I think instead that patience is more like fitness - you can become more patient with practice and determination. Last week when I was trying to explain something for the fifteenth time, I could feel my frustration rising and sarcasm bubbling in my brain. But I took a deep breath and searched my brain for yet another way to explain the same thing.
Honestly, with five children, I've had a lot of practice with this patience thing. I'm not the most patient person in the world or even as patient as I would like to be, but I do believe I'm better than when I started. Maybe it comes from exercising empathy. The more you try to put yourself in another person's shoes, the more patient you can be with that person. That and deep breathing!
So far, all six students can make a slip knot and do the backward loop cast on. From there, we've got issues. One kid is going gang busters, but I think she came to class knowing how to knit. After demonstrating over and over and holding hands to show them the process, I think I finally hit on an explanation that works. I tell them there is an old loop on the left hand needle. Put the right hand needle through that loop. Wrap the yarn around the needle to make a new loop. Pull the needle through the old loop. Then the old loop can hop off the needle. I found that it seemed to work best if I stopped and asked them to point out several times where the old loop was and where the new loop was and then explain to me what had to happen.

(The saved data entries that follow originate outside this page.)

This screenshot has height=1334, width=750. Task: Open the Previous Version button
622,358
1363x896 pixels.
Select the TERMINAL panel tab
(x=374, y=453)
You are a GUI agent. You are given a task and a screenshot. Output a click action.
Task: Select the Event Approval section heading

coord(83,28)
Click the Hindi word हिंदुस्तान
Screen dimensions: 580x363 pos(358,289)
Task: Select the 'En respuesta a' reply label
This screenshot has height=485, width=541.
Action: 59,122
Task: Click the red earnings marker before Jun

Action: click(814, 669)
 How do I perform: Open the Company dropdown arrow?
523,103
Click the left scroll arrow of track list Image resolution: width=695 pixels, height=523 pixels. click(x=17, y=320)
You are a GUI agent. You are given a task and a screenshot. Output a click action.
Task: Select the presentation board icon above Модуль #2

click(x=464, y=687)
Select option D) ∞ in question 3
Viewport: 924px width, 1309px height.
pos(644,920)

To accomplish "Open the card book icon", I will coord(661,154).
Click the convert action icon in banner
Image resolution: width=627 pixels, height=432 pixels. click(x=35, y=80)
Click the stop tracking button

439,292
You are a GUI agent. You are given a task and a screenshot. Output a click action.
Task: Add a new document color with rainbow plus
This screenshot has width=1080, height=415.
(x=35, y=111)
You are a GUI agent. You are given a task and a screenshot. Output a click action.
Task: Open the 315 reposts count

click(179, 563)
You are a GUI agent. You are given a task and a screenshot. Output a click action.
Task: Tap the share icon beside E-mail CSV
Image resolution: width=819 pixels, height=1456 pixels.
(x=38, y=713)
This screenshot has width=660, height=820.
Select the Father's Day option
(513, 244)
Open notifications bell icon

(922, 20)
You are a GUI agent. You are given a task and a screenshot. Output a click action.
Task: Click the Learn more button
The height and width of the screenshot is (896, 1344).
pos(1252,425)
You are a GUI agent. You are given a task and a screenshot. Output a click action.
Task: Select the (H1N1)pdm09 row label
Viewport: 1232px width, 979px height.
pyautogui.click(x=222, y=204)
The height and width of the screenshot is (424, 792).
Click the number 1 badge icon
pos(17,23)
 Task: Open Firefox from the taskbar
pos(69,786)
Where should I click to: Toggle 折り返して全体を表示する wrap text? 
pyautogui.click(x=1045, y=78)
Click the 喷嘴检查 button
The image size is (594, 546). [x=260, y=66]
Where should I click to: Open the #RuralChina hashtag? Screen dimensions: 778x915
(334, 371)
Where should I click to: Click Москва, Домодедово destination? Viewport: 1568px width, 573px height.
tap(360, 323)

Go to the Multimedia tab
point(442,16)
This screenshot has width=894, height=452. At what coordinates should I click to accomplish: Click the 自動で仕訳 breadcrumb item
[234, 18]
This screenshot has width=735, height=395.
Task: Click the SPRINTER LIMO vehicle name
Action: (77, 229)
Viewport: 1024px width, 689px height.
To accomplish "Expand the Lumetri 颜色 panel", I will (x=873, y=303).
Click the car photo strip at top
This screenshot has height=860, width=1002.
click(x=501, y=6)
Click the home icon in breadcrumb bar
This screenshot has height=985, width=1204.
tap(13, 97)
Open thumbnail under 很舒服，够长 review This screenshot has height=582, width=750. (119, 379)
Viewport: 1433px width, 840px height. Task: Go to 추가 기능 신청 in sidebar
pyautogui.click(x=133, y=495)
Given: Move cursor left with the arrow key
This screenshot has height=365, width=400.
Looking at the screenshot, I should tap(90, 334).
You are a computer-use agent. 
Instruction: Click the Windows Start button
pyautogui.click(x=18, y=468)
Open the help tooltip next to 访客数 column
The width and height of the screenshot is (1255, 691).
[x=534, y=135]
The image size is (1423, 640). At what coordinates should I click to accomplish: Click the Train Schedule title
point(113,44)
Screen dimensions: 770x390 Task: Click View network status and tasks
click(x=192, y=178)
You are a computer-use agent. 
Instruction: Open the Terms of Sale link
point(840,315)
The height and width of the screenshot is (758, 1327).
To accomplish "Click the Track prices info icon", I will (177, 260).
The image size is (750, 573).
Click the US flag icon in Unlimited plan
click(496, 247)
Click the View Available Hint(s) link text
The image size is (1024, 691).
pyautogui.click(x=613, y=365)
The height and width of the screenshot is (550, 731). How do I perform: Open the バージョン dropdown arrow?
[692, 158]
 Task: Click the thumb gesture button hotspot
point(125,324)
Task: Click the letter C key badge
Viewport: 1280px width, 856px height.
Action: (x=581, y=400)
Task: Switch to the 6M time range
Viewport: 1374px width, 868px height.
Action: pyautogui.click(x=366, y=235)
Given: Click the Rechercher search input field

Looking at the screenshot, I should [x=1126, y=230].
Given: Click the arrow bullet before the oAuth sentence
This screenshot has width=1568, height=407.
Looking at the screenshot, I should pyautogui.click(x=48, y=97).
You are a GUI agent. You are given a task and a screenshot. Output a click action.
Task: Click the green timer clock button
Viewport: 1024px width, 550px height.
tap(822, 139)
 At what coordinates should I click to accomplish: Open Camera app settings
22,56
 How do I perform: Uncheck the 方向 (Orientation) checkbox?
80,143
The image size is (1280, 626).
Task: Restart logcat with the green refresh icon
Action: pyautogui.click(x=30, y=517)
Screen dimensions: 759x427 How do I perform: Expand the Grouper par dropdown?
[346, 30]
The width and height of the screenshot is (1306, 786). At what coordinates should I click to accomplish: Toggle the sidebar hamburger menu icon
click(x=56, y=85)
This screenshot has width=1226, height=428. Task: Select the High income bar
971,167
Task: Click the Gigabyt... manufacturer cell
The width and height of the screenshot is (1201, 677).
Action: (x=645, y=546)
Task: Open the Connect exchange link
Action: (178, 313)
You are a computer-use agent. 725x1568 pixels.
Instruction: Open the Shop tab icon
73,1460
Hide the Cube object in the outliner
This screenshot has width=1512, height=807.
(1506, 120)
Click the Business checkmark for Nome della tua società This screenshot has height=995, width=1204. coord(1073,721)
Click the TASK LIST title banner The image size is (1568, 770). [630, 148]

I think at least three were getting the hang of it by the end of the class. Just two more to go. I wish I could sign them up for another 6 weeks, but summer is coming too soon!
My own knitting has been slowed by a need to detangle the yarn DP (dear puppy) tangled on a romp through the house. Amazing how much damage can be done in such a short time. It's taken literally hours. The thing that keeps me going is that it's strangely meditative and engaging. I wouldn't think detangling yarn would keep my attention, but it does. Not that I would recommend it.
I may be doing more of it - these girls in my class have managed to make some pretty snarly messes of the balls I sent home with them. I honestly didn't know it was possible to get yarn into the jumble that they've made!